1. The baseline view from drug safety authorities: rare, usually mild, no established chronic or fulminant pattern

Reference compendia and hepatology reviews summarize decades of experience with ivermectin and conclude that reported liver test abnormalities have been mostly mild and self‑limited and that ivermectin “has not been associated with acute liver failure or chronic liver injury” in routine therapeutic contexts ^{[1] [6]}.

2. The counterpoint in the medical literature: documented case reports of severe liver injury

Despite the reassuring baseline, case literature documents at least one well‑described severe hepatitis temporally linked to a single therapeutic dose in a patient treated for Loa loa, with liver biopsy showing confluent necrosis and inflammation consistent with drug‑induced liver disease — reported as “the first case of ivermectin‑induced severe hepatitis” in 2006 ^{[2] [3] [7]}, and later case reports and clinical reviews cite this event when cataloguing ivermectin‑associated DILI ^[8].

3. Cases tied to misuse, overdose or complex clinical pictures that escalated to liver failure

Beyond single‑dose therapeutic reports, several modern case reports implicate excessive or non‑prescribed use — including self‑administration of veterinary formulations or escalating high doses for COVID‑19 prophylaxis — in acute severe liver injury and at least one fulminant liver failure requiring transplant described in case literature ^{[9] [4] [5]}. Pharmacovigilance data from VigiBase flagged hepatic disorders in a subset of ivermectin reports, including hepatitis and cholestasis, some tied to COVID‑19 use ^[5].

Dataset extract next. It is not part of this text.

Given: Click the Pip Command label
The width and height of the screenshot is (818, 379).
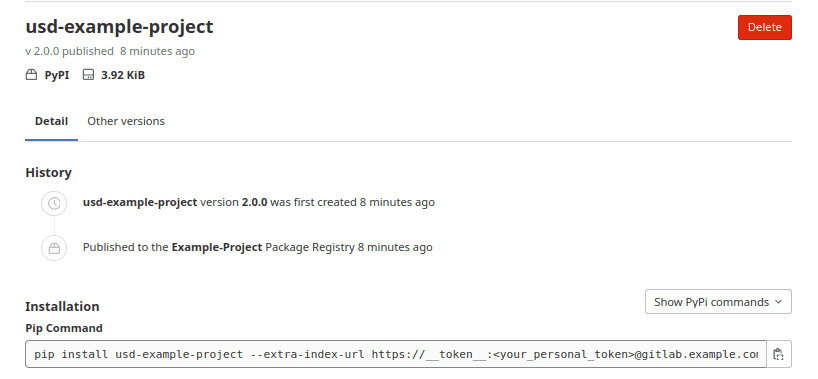Looking at the screenshot, I should (64, 328).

4. How to reconcile the disparity: rarity, causality complexity, and real‑world misuse

The evidence picture is one of rarity and complexity: population‑level safety resources emphasize no established link to chronic liver disease or a reproducible acute liver failure syndrome under normal dosing ^{[1] [6]}, while clinicians and case authors warn that idiosyncratic DILI can occur and that misuse/overdose or co‑factors (other drugs, underlying disease, infections) complicate causality; pharmacovigilance signals and case reports thus serve as warnings rather than evidence of a common, dose‑predictable hepatotoxin ^{[5] [8] [10]}.

5. The role of the pandemic, misinformation, and reporting bias

The COVID‑19 pandemic changed exposure patterns: increased off‑label and veterinary‑product use led to more reported adverse events and several high‑visibility case reports of severe hepatic injury after non‑standard dosing or formulations, raising both genuine safety concerns and the possibility of reporting bias concentrated on misuse rather than supervised medical use ^{[4] [9] [11]}.

6. Bottom line, evidence limits, and clinical implications

The balanced conclusion is this: controlled, recommended ivermectin use has not been shown to cause a reproducible syndrome of acute liver failure or chronic liver disease at the population level ^[1], but isolated cases of severe DILI — including severe hepatitis and instances linked to overdose or prolonged unsupervised use that progressed to liver failure — have been documented in peer‑reviewed reports and pharmacovigilance databases ^{[2] [3] [4] [5]}. The literature cannot precisely quantify risk or prove causality in every case; clinicians should monitor liver tests when prescribing in higher‑risk contexts and public health messaging should highlight the dangers of off‑label, high‑dose, or veterinary ivermectin use ^{[1] [5] [4]}.